Telemedicine is going to experience very rapid growth, but we question whether it is sustainable...
Kim: Hello again, thanks for joining us. This is the AFTERMATH Series, and today we are going to talk Healthcare with Sam Cottrell. Hi Sam, how are you doing?
Sam: Hi Kim, I’m well, thank you.
Kim: I see we are both sporting lockdown beards. I hope the audience doesn’t get put off. Sam, give us in a nutshell what is your take on healthcare as things stand today given the COVID-19 experience.
Sam: Sure, I think the answer is going to vary geographically. So, if we think about a country like the US, with a healthcare expenditure as a percentage of GDP of around 18%, there is not a lot of scope to respond to COVID with huge amounts of incremental spend. They are already constrained, as we have known for years, in terms of how they think about deploying budgets. So, it is a question of cost savings and efficiency gains.
If we think about developing markets, a nation like China, which spends 7% of GDP on healthcare, has the opportunity to really create a digitally-enabled, forward-looking infrastructure and avoid concerns over stranded assets for example.
I guess one common theme to both though, would be cyber security. As we move to a more digitally enabled healthcare system, there is going to be literally billions of patients with very sensitive data who would need that data protected.
Kim: That makes a lot of sense. So, if we take it a step further then and think about it from an investor’s standpoint, the reading I have done, the research I have done certainly shows that there are a number of sub-sectors that may be of interest. How would you go approaching this, or describing the opportunity?
Sam: So, I think it comes back down to still doing the fundamental bottom-up analysis of stocks.

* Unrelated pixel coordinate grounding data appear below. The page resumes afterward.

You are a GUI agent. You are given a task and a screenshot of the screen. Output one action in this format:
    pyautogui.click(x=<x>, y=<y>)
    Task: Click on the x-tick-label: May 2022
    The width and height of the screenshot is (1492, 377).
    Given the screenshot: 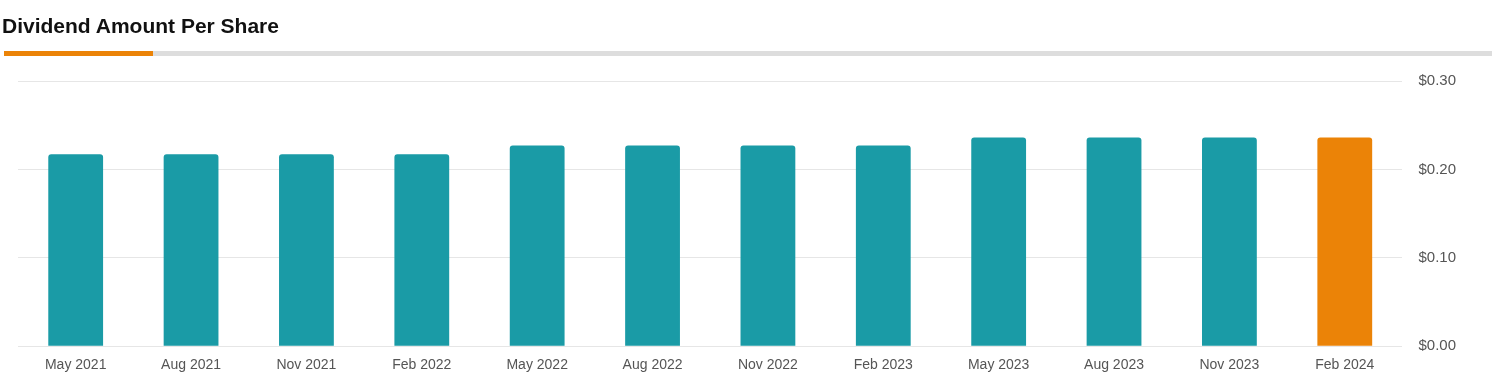 What is the action you would take?
    pyautogui.click(x=538, y=364)
    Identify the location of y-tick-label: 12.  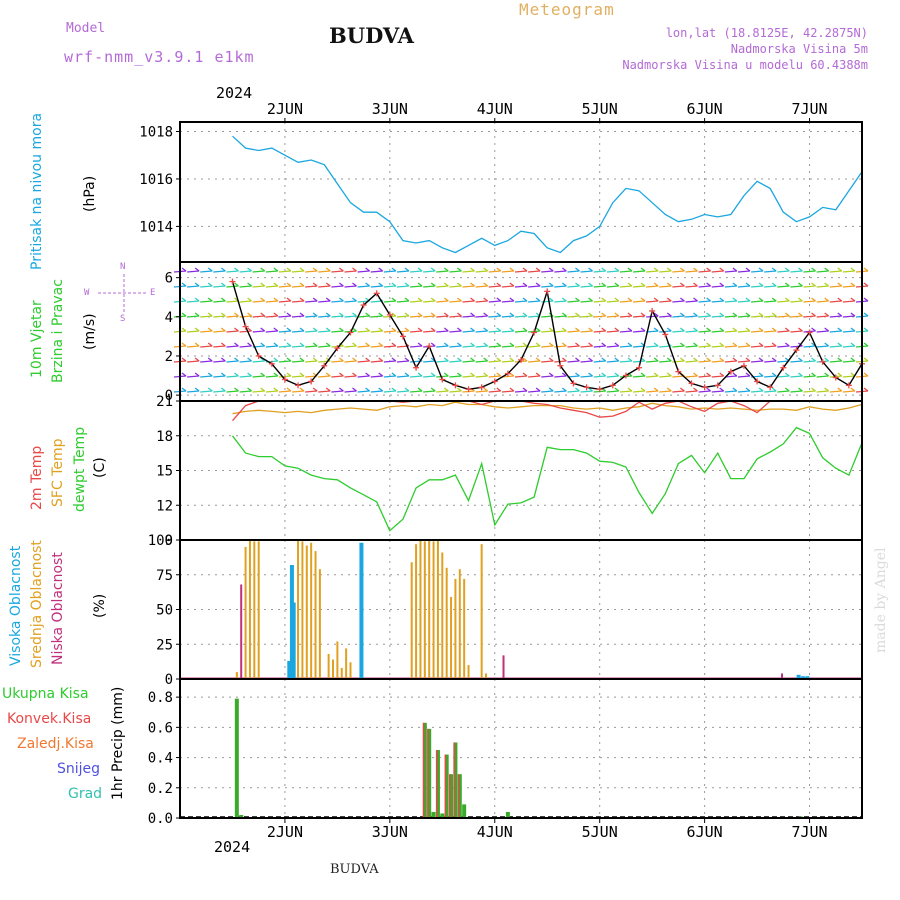
(164, 506).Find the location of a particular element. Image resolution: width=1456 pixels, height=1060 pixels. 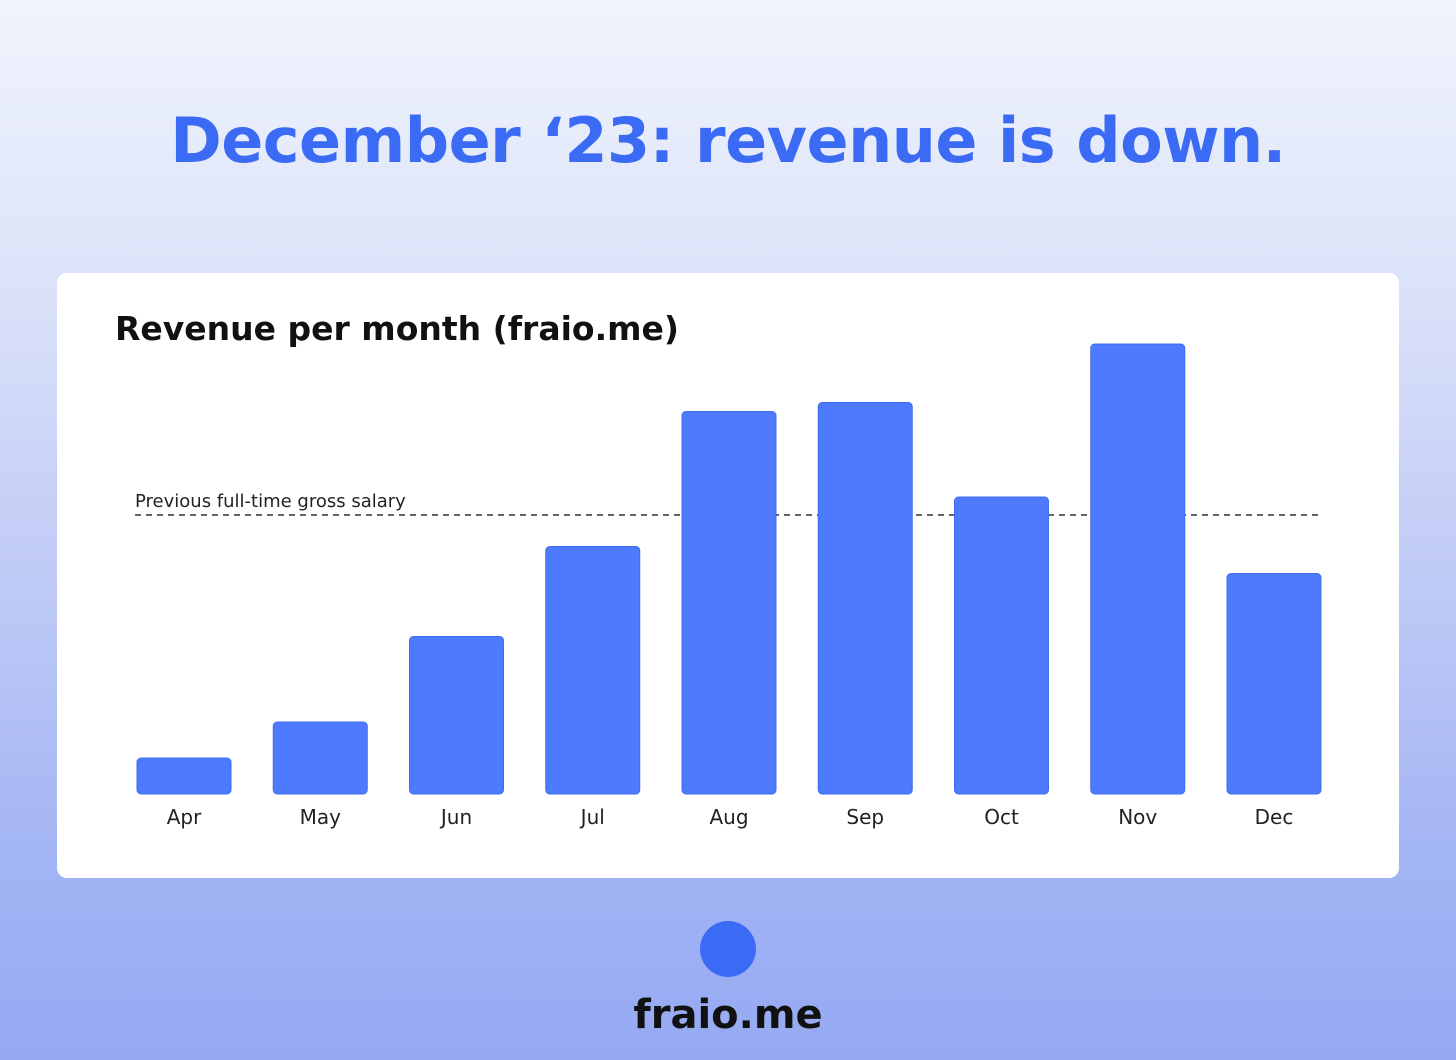

tick-label-dec: Dec is located at coordinates (1274, 817).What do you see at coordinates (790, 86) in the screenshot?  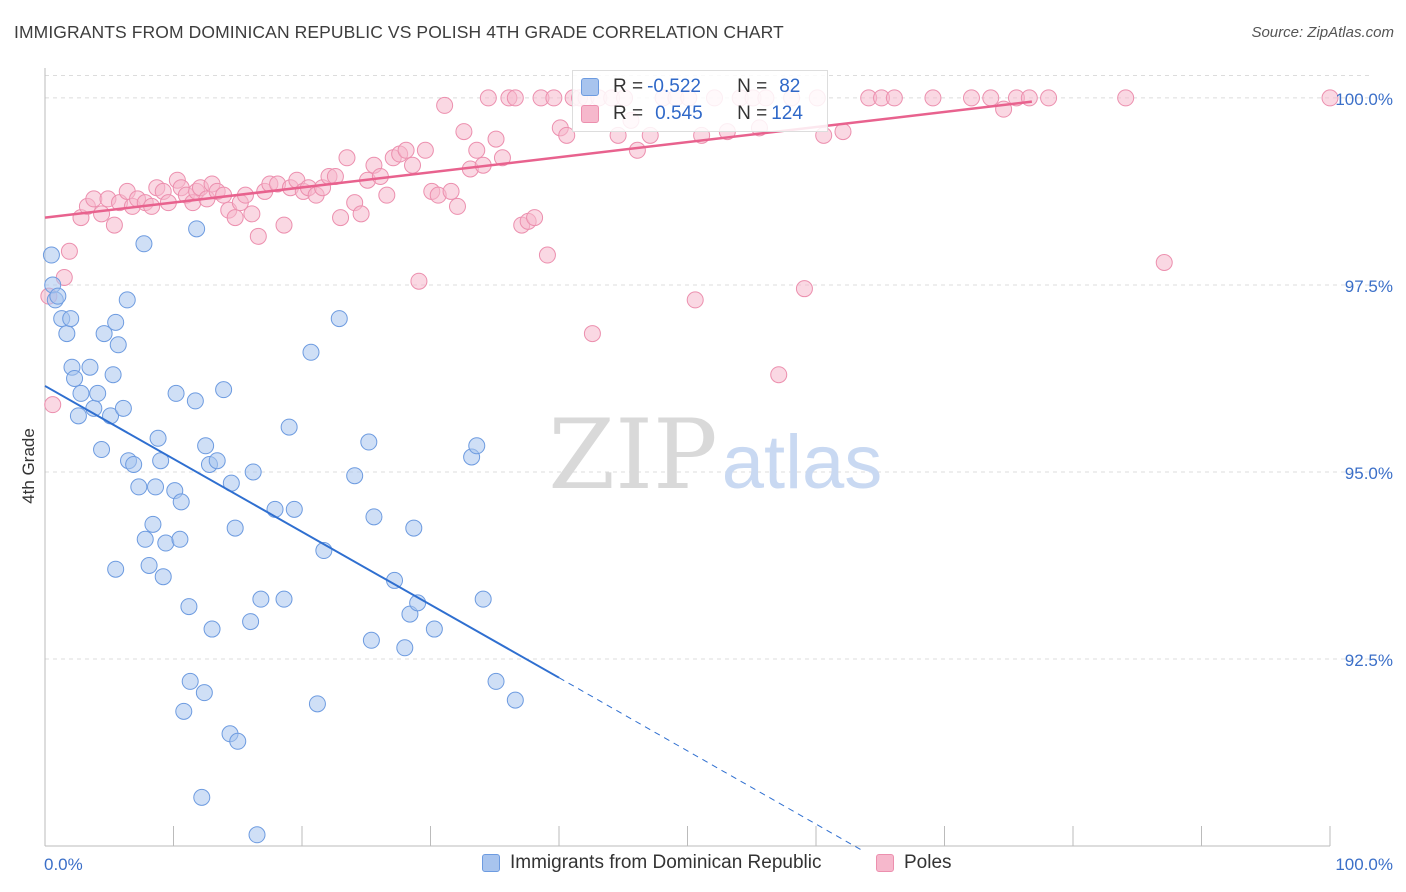 I see `stats-blue-n-value: 82` at bounding box center [790, 86].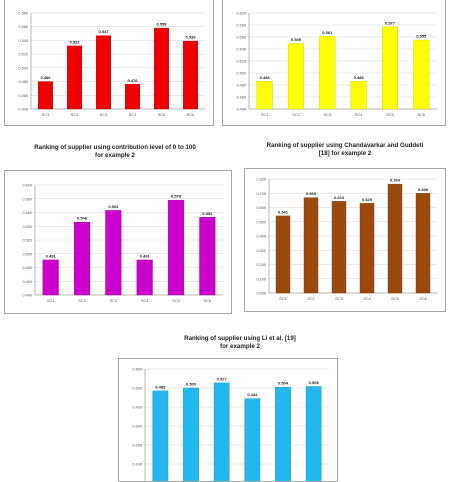 This screenshot has height=482, width=474. What do you see at coordinates (368, 200) in the screenshot?
I see `data-label: 0.629` at bounding box center [368, 200].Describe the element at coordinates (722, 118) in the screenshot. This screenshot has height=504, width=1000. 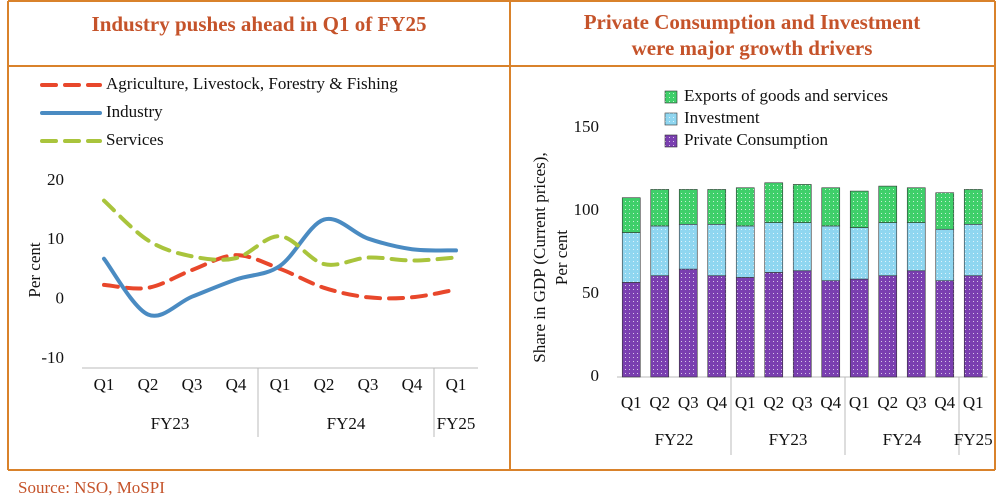
I see `legend-label: Investment` at that location.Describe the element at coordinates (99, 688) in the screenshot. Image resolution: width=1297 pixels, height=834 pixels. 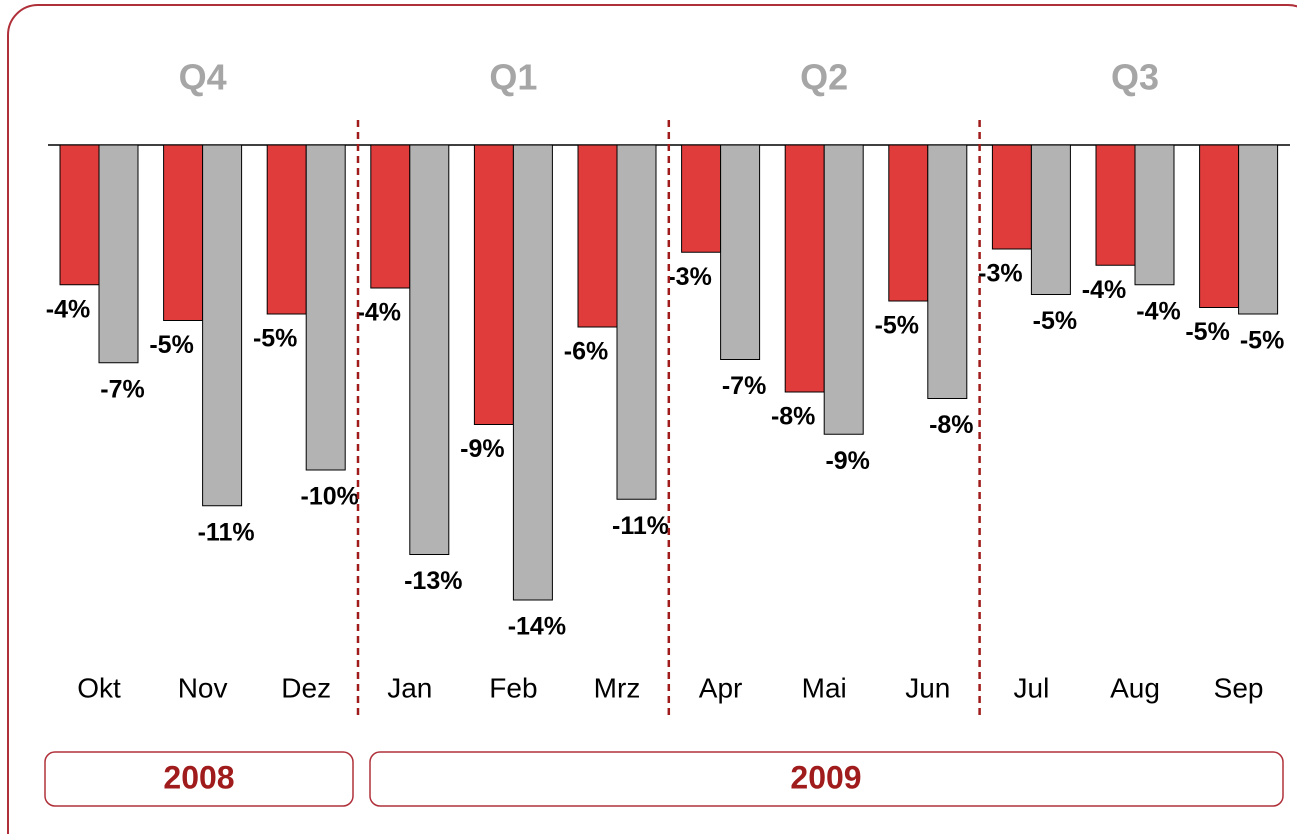
I see `x-tick-label: Okt` at that location.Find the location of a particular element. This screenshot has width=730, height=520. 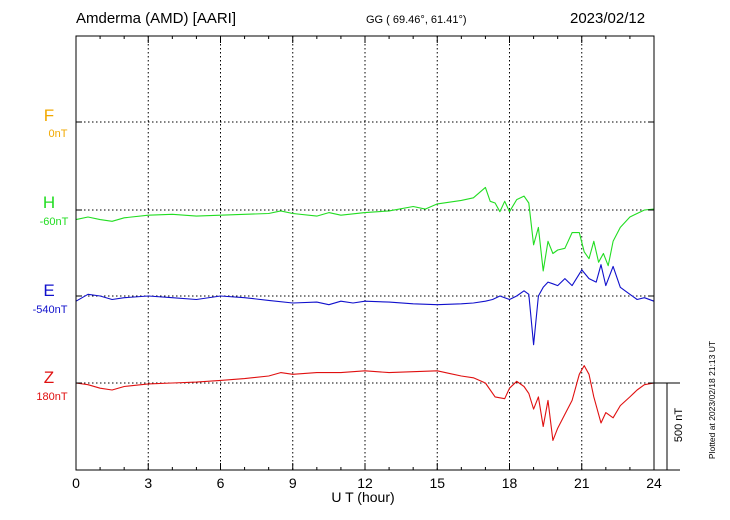

component-baseline-f: 0nT is located at coordinates (58, 134).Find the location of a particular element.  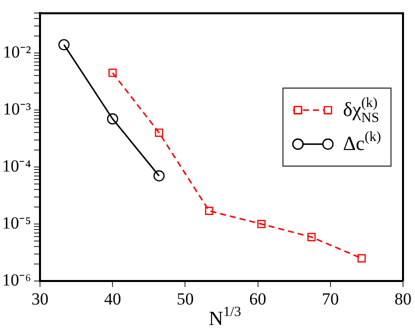

y-tick-label: 10⁻³ is located at coordinates (16, 108).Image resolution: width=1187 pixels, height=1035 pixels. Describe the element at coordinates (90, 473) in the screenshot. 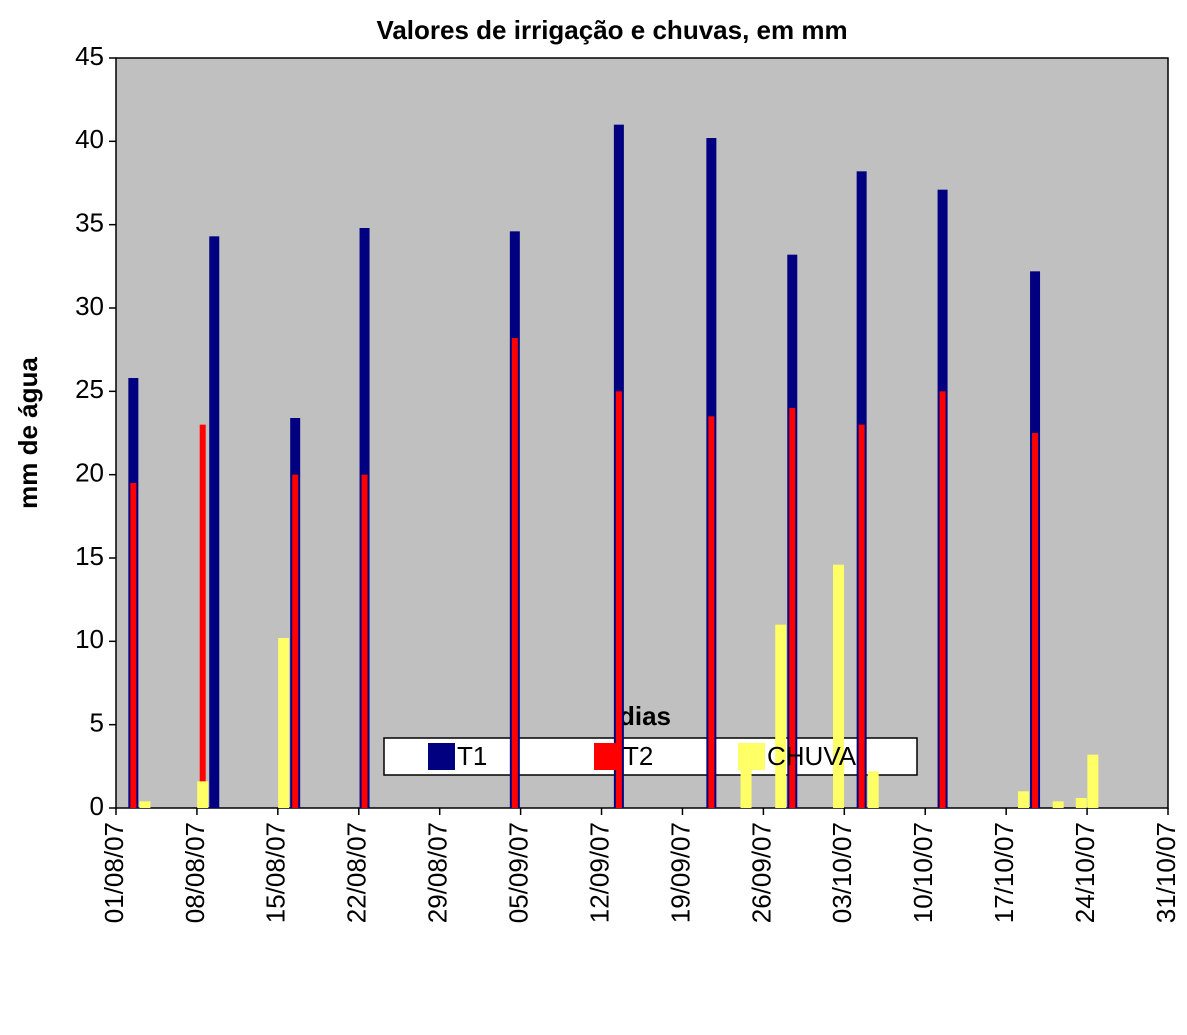

I see `y-tick-label: 20` at that location.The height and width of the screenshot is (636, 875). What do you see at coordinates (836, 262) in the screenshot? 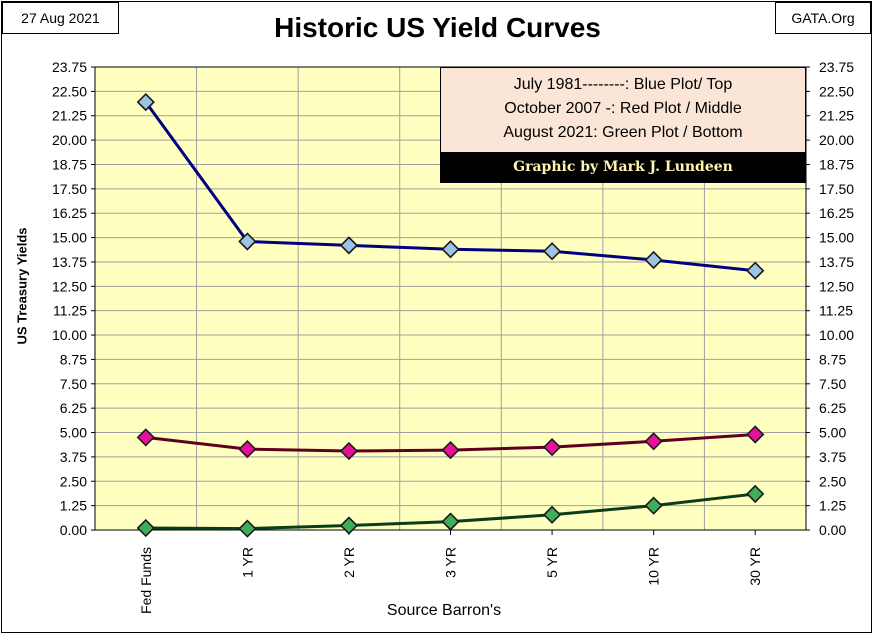
I see `y-tick-label-right: 13.75` at bounding box center [836, 262].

So, if we think about a space like telemedicine, obviously the growth is currently stratospheric, and we move from a situation where you have basically done close to 0% of physician interactions via telemedicine to now 30% of all interactions. And in some markets, like behavioural, it’s possible to do something towards 80% of health interactions via an application of your phone for example.
That said, we don’t actually think that this is necessarily an industry that has high barriers to entry, and we are already seeing multiple IPOs this year in the space. So, for us, we try to think about industries where there is a sustainable tailwind for example from recent changes, but where industry dynamics might be more attractive.
So, we think remote monitoring for example, where you still effectively have a medical device, in a digital eco-system, is more sustainable, more value-add, has a clear value proposition for payers and therefore secures pricing power for the long term.
Kim: That’s great Sam. So, you are on the GLTU (Global Long Term Unconstrained) team, what companies have you found in this space that have particularly strong business models in your opinion?
Sam: Sure, so one example would be a company that’s dual-domiciled in the US and Australia called Resmed.
So, what the device basically does is maintain airflow as you are asleep, in your oesophagus, and these devices are entirely connected and the physician can see how a patient is coping on this device. They can interfere in a patient’s healthcare pathway early on and prevent issues getting worse and escalation to say A&E (Accident and Emergency) which we know is a multiple tens of thousand-dollar event in the US. So, this is very clear for payers to see a saving up-front from their investment. And because it’s a regulated medical device, there are pretty high barriers to entry for this space.